Tuesday, 26 June 2012

Settling in

Cathy has settled in.

Midwinter has been and gone - with our own large turkey dinner and a Toastmasters do (all Pizzas at Wild on Waiheke). Everything is a tad crowded with both our sets of stuff but the bed is a lot warmer.

Wednesday, 20 June 2012

1st Day of Reconciliation

Today is the first official day of the reconciliation. Cathy has moved in, and we'll be together for six months and then decide if we are still married after all.

Our first dinner has been:
Pan-fried lamb steaks with creamed kumara and mint sauce, 2-color kiwifruit crepe with maple syrup for dessert and Irish coffee to follow. Gotta do it right.

Midwinter too - to I'll be doing a big feast... later.
Tonight sees a happy wifey and a happy cat.
:D

Monday, 11 June 2012

Education Blogging

It seems we have a turnaround on the class-sizes thing ... of course the money has to come from somewhere so wait for the other shoe to drop. It is interesting that all this noise about how larger class sizes may not be all that harmful after all is coming out at a time that governments are keen to cut education budgets. And we are seeing loud proponents even though there is a wealth of evidence that it is smaller class sizes that impact positively on learning outcomes.

Sure, it is true that class size is only one factor in learning achievement. Better teachers can, indeed, compensate and even improve outcomes. However, there is nothing in the policy that will actually improve the quality of teaching - OK, the requirement is now for new teachers to have a post-grad degree instead of just a grad degree but that does not mean they are qualified to control a class of 40 students!

(My biggest class was 38 at Avondale College - year 9, Monday mornings and Friday last period and I don't want to talk about it!) The government estimates of class sizes (20-25) are laughable. Even if true, the classrooms were designed for 16 students. We are already at double capacity and it seems each year teachers are being asked to take on a bigger workload. There is only so much you can do to work smarter and more efficiently before the whole thing falls apart.

Why should someone with a master's degree put up with this sort of thing? I'm looking for work in the UK myself.

Friday, 1 June 2012

A list in time...

Off:
20 things I should have known at 20
These things are more "speak for yourself mate" but, like the more famous Niven's Laws, provides a point of difference for conversation and grist for blogs.

This particular one is not too bad:

1. The world is trying to keep you stupid.
It's more that there is a strong pressure not to think about things - the author comes down in favor of knowledge over learning meta-skills. Critical analysis is what you want here.

2. Do not have faith in institutions to educate you.
Education is an active rather than a passive process - sure, though I'd have used the phrase "rely on" instead of "have faith in". The author favors personal experience over book learning but I'd point out that the best lessons are learned off someone else since they have already made the mistakes.
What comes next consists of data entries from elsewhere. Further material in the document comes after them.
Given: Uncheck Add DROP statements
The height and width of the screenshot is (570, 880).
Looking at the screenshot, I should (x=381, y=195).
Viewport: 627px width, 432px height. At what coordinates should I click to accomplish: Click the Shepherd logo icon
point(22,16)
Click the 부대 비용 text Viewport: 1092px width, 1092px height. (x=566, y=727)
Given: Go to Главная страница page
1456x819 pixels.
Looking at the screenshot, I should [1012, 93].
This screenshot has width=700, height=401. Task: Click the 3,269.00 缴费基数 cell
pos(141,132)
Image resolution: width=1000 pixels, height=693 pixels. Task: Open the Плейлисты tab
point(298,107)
Once you have a platform of other people's mistakes to learn from, you can confidently go forward to make your own brand-new mistakes.

3. Read as much as you can
Reading is a skill that involves more than speed and retention - you also need to understand what you read, and be able to select worthwhile things to read - which means you need to be able to reason critically about what you read. Works with a very high information density are harder to read than those without (see #1) but usually more worthwhile, for example.

You should also learn to write well.

4. Connect with everyone, all the time.
The authors comment about being genuine here is an important one - though sometimes you also have to be diplomatic.

7. Have as much contact as possible with older people.

This is a special case of #4. The author's example is also a reason to have contact with younger people since this guy met his future employee at 13, sitting next to him on a plane.

11. Instead of getting status through objectsdo it through experiences.
Status comes from who you are not what you have. However, it is perfectly legitimate to signal status through possessions ... usually you try to signal a status only slightly better than what you actually have. Don't fake anything you cannot live up to.

14. Get a Six Pack (or get thin, whatever your goal is) while you are young.
Yeah sure, like that's advise every teenager is going to take.

17. Get a reminder app for everything.
It used to be this would read: develop your memory. Since the other suggestions seem to come from training seminars and such I'd guess the author hasn't done a memory training one. To be fair, my life went a lot more smoothly when I got a PDA (remember those) and put all my appointments in it's PIM.

20. Don't try to fix anyone.
Unless, of course, you are a doctor or a psychologist or it is your goal or something.

You'll notice I didn't comment on all of them.